═════ Text segment ═════

RIP Lutri: 5/19/20-4/2/20
:blizz::gamefreak:

Nessus posted:

Gonna :goonsay: it - there's actually a TNG episode that explicitly demonstrates that you aren't dying or being killed and recreated or whatever-the-gently caress because the crux of the plot is that a guy had a much longer subjective experience of 'being in the transporter beam' than was usually the case -- but they straight up show you "getting beamed" from a character's perspective, and it is consistent and steady.

That was also a weird edge case because they had to do it super especially slowly due to the Problem Of The Week.


Also in an episode of DS9 they explained that they've somehow got these absolutely massive ram-banks that they use to store people as data but they're ludicrously volatile and the error checking algorithms break down after less than a minute if they aren't used.

Night10194
Feb 13, 2012

We'll start,
like many good things,
with a bear.

Nessus posted:

As for Call of Cthulhu, I don't know if there's a fixed opinion there but it seems to me like the setting has always made it clear that while in the grand and cosmic sense you can't beat Cthulhu or slay all the Elder Gods or what-have-you, you can understand things and protect the world. So it's bleak but you know it up front that you're in a horror game. Sort of like the "Dark Fate" flaw in WOD!

This take is also especially important if you're writing a GAME rather than a novel. Games that end in absolute, abject failure regardless of the players' actions had better have a really, really good reason and players who were on board with that being a thing from the word go or you're really going to annoy your players.

Kaza42
Oct 3, 2013

Blood and Souls and all that

Robindaybird posted:

There was a canadian cartoon where a guy invented a teleporter that works exactly like that and slightly explore the moral implications of it

I assume you mean "To Be". The problem is that it's an incredibly dumb exploration that ignores every argument against and flaw with what it's trying to say in favor of a flimsy strawman. It tries to explain continuity of existence without at all understanding the concepts of continuity of memory or continuity of consciousness.

Kurieg
Jul 19, 2012

RIP Lutri: 5/19/20-4/2/20
:blizz::gamefreak:
My DM a while back pulled a huge twist on us a long while back when our party was exploring this suspiciously familiar castle that also had statues of our PCs from two games previous(notably,one he was not running) only to find his PC from that game hooked up to some gigantic machine. Turns out he had figured out how to create sentient machines, but doing so stole souls from someplace, and tended to be powered by still-living magical beings bound into the armor. The resident gods at the time found out and were pissed so he elevated himself to godhood and set up a wall around reality that kept magic to a minimum and kept the other gods out, using our former PCs and some of their children as living keystones in said wall. Then set up a church designed to enforce single and devoted worship to him and kill any and all "Magical Deviants" so that people wouldn't start believing in magic and weakening the wall.

═════

[Brief A]:
Quote all of the records word for word, but leave the pictures out.
The text and the records have nothing to do with each other.

═════ Entries supplied ═════

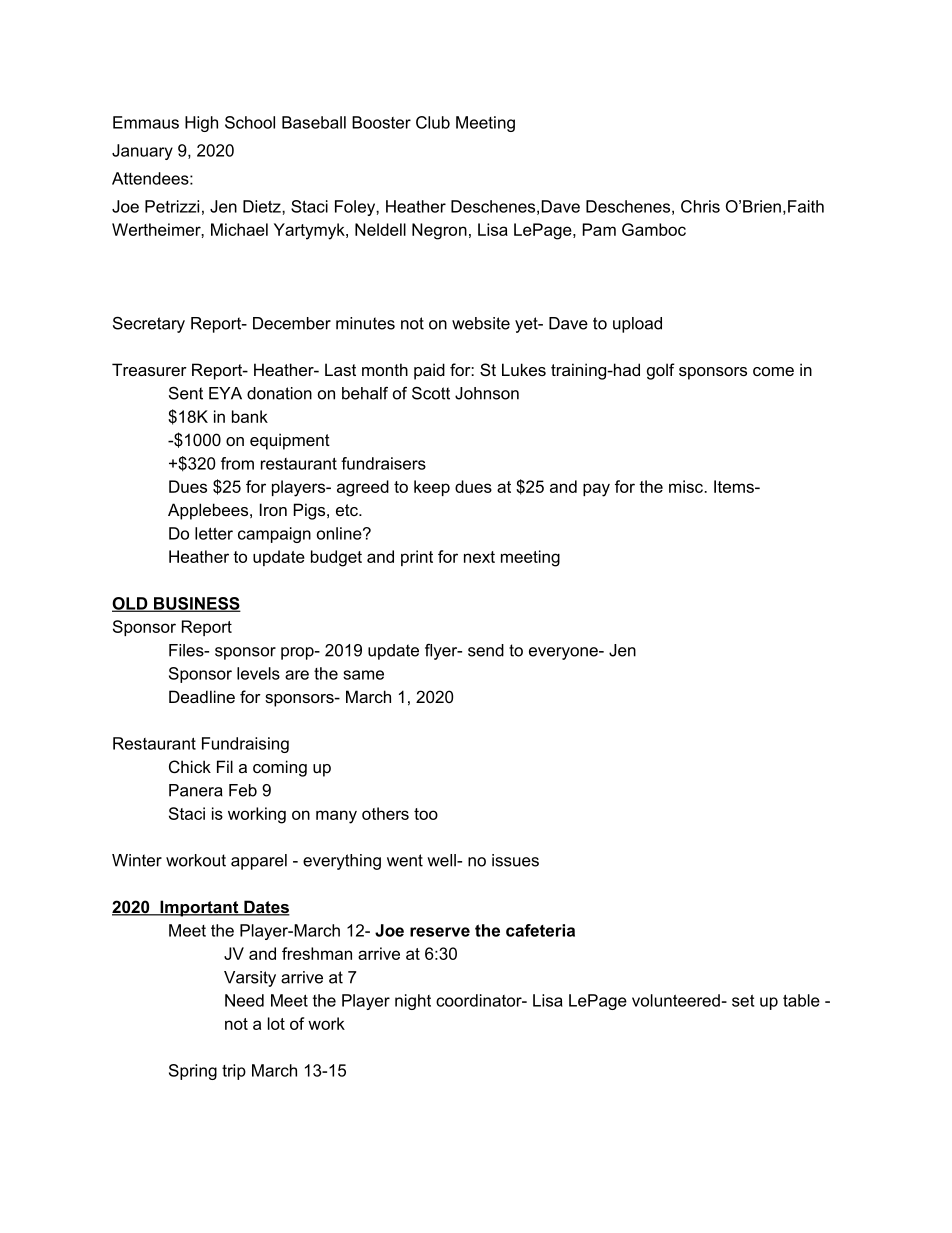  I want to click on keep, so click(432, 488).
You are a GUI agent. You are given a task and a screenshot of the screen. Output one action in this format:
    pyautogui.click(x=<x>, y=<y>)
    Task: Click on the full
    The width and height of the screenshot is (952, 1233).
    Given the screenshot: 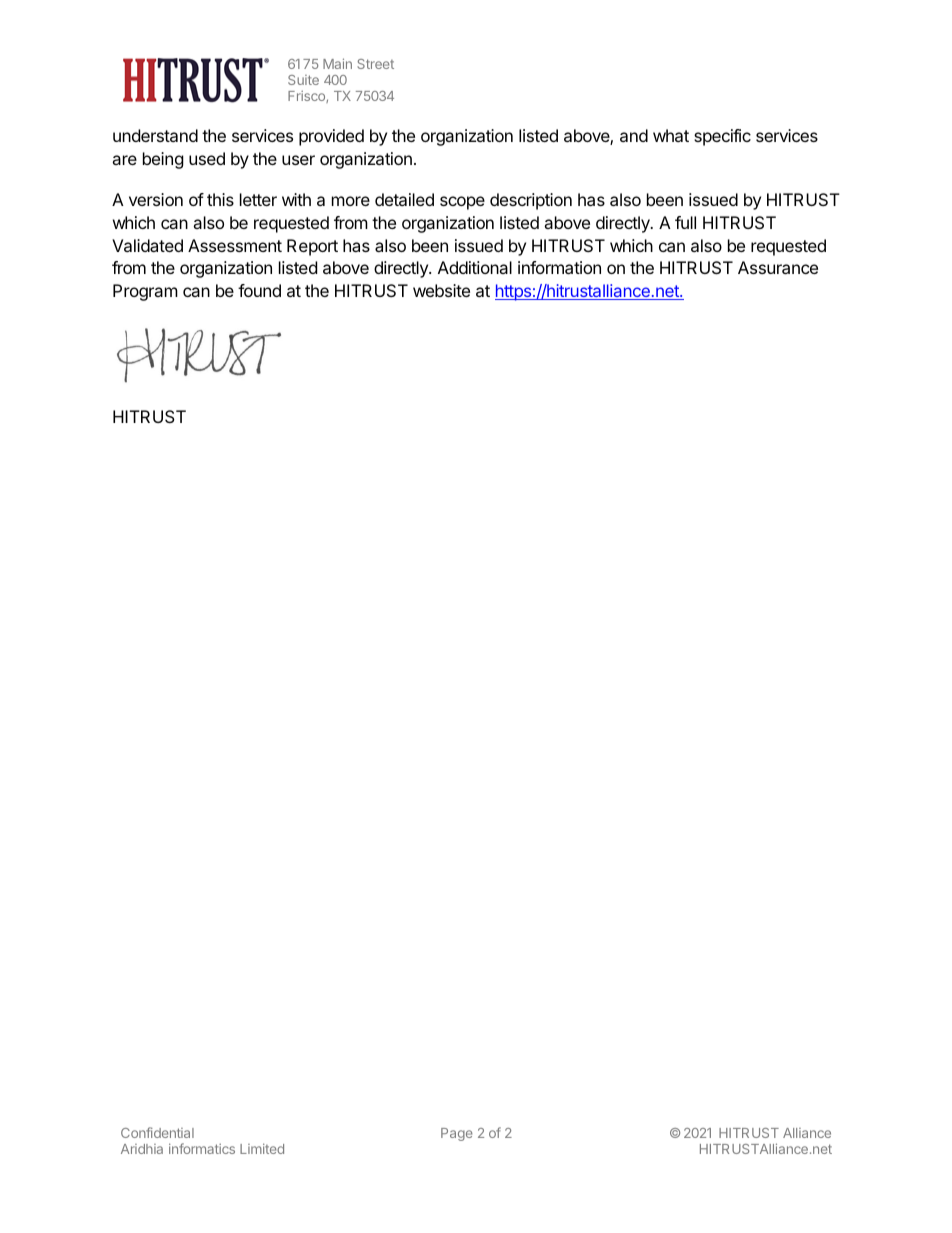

═════

[Brief B]:
Using the forum thread, decide whether each statement agrees with it. Answer yes or no, and quote the words that decide it. (i) The TNG episode shows what getting beamed looks like from a character's point of view. (ii) According to the DS9 episode, the storage used to keep people as data is very stable. (iii) The poster who names "To Be" considers it a thoughtful look at its subject.

[Response A]:
  I want to click on keep, so click(432, 488).
You are a GUI agent. You are given a task and a screenshot of the screen. Output one action in this format:
    pyautogui.click(x=<x>, y=<y>)
    Task: Click on the full
    The width and height of the screenshot is (952, 1233).
    Given the screenshot: 

[Response B]:
(i) Yes: "they straight up show you "getting beamed" from a character's perspective, and it is consistent and steady."
(ii) No: "they're ludicrously volatile and the error checking algorithms break down after less than a minute if they aren't used."
(iii) No: "it's an incredibly dumb exploration that ignores every argument against and flaw with what it's trying to say in favor of a flimsy strawman."